Via via che l'autofagia viene disvelata, spiega il biologico, se ne capisce sempre meglio il ruolo. In generale, il sistema entra in funzione in condizioni di stress, per esempio durante il digiuno, oppure un'infezione, ma anche per assicurare la corretta maturazione degli organi in gravidanza e poi nello sviluppo e, ancora, per mantenere l'equilibrio metabolico durante tutta la vita. Per questo, un suo malfunzionamento è già stato associato a tutte le principali malattie, dal diabete a quelle neurodegenerative, fino al cancro.
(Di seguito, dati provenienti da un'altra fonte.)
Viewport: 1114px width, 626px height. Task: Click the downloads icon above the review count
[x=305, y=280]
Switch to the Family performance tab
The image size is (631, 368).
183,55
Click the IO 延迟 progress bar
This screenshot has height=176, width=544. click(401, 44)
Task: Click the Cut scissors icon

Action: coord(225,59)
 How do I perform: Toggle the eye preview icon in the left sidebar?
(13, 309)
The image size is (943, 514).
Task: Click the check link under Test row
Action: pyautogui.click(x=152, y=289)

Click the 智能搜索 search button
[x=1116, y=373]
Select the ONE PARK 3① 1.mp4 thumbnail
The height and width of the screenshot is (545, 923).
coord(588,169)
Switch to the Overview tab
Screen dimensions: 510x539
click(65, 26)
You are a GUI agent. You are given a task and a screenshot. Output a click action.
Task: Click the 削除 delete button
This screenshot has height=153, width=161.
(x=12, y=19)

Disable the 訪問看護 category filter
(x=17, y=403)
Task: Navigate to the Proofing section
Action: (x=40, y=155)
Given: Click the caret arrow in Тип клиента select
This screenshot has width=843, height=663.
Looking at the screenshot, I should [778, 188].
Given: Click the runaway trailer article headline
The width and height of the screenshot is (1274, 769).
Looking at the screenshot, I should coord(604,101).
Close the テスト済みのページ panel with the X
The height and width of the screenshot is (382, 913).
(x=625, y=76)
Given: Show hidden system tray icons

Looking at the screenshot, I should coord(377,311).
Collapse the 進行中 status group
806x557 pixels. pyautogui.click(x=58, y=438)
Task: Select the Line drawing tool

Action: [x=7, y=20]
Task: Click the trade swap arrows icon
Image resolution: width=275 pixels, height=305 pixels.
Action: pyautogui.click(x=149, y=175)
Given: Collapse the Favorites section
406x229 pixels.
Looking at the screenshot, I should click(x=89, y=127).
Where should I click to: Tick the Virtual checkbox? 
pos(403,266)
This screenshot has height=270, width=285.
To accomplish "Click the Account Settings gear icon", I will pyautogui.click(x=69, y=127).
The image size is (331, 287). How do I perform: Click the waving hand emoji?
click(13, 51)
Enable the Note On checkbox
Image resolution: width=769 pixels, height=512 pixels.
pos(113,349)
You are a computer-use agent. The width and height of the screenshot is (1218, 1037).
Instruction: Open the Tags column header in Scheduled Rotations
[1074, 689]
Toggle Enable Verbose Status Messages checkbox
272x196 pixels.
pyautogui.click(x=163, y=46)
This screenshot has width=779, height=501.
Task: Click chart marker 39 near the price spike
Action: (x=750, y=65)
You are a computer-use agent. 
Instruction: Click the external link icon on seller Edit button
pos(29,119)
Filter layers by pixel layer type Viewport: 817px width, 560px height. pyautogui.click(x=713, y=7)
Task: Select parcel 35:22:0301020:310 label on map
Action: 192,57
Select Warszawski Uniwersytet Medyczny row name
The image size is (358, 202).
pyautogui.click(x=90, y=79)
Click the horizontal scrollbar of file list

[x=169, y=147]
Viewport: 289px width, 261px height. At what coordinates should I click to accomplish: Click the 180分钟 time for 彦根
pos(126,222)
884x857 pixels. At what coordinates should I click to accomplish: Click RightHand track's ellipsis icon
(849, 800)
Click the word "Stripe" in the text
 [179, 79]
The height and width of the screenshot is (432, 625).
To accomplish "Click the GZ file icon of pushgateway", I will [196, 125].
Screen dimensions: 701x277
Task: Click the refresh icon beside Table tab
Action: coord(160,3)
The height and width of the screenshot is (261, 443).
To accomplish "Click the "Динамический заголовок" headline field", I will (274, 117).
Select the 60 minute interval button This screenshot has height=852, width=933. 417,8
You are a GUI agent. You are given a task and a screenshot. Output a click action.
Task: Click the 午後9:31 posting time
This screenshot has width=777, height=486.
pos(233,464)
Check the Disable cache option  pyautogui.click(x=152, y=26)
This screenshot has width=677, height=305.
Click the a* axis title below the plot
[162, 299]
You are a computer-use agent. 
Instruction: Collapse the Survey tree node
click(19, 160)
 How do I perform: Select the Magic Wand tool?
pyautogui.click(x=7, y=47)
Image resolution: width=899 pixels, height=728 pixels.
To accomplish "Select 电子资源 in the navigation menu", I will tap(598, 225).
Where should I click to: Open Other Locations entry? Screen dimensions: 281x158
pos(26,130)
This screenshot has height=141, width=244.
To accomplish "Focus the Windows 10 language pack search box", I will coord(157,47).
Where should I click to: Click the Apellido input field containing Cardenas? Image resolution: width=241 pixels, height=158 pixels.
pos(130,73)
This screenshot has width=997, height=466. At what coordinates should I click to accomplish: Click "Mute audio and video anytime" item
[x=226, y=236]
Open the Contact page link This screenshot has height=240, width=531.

E da quando il cancro è entrato nel novero delle patologie che risentono dell'autofagia, si è iniziato a pensare anche a come intervenire. Chiarisce Cecconi: "L'autofagosoma (l'insieme di tutto ciò che permette l'autofagia) è regolato in maniera estremamente raffinata e complessa attraverso geni, fattori di trascrizione, RNA normali e micro e così via: tutti protagonisti sui quali si potrà intervenire in modo selettivo, visto che agire su tutto il meccanismo sarebbe probabilmente troppo pericoloso per l'equilibrio della cellula". Ed è questo il campo in cui il gruppo sta lavorando e nell'ambito del quale ha già identificato una proteina potenzialmente molto importante, Ambra1.
Il lavoro di Francesco Cecconi, nel 2014, gli ha fruttato la pubblicazione su una delle bibbie della biologia di base: Nature Cell Biology. Perché la proteina dell'autofagosoma descritta dal suo gruppo, chiamata Ambra1, è posta all'incrocio di due macchine cellulari fondamentali nel cancro: quella appunto dell'autofagia e quella della replicazione cellulare. Spiega Cecconi: "Quando è attiva l'autofagia, la replicazione non c'è o è silente, probabilmente perché il momento è delicato e va regolato in ogni più piccolo particolare, e perché le energie a disposizione vengono dirottate sul riciclo. Ma l'equilibrio è fragile e, quando Ambra1 non funziona bene o è addirittura ferma, tutto il processo si altera e la replicazione si attiva, innescando la duplicazione cellulare". Che sia così, del resto, lo confermano le due proteine poste a monte e a valle di Ambra1: mTOR e c-myc, rispettivamente, entrambe ben note a chi si occupa di oncologia, importantissime e, non a caso, bersaglio di diversi farmaci antitumorali.
Gli studi stanno proseguendo per capire quali tipi di anomalie di Ambra1 possano essere più pericolose e, in generale, le complesse relazioni tra la stessa mTOR e c-myc, con lo scopo di individuare sempre più bersagli specifici in queste catene metaboliche, per fermare il cancro senza compromettere nessun altro fenomeno fisiologico.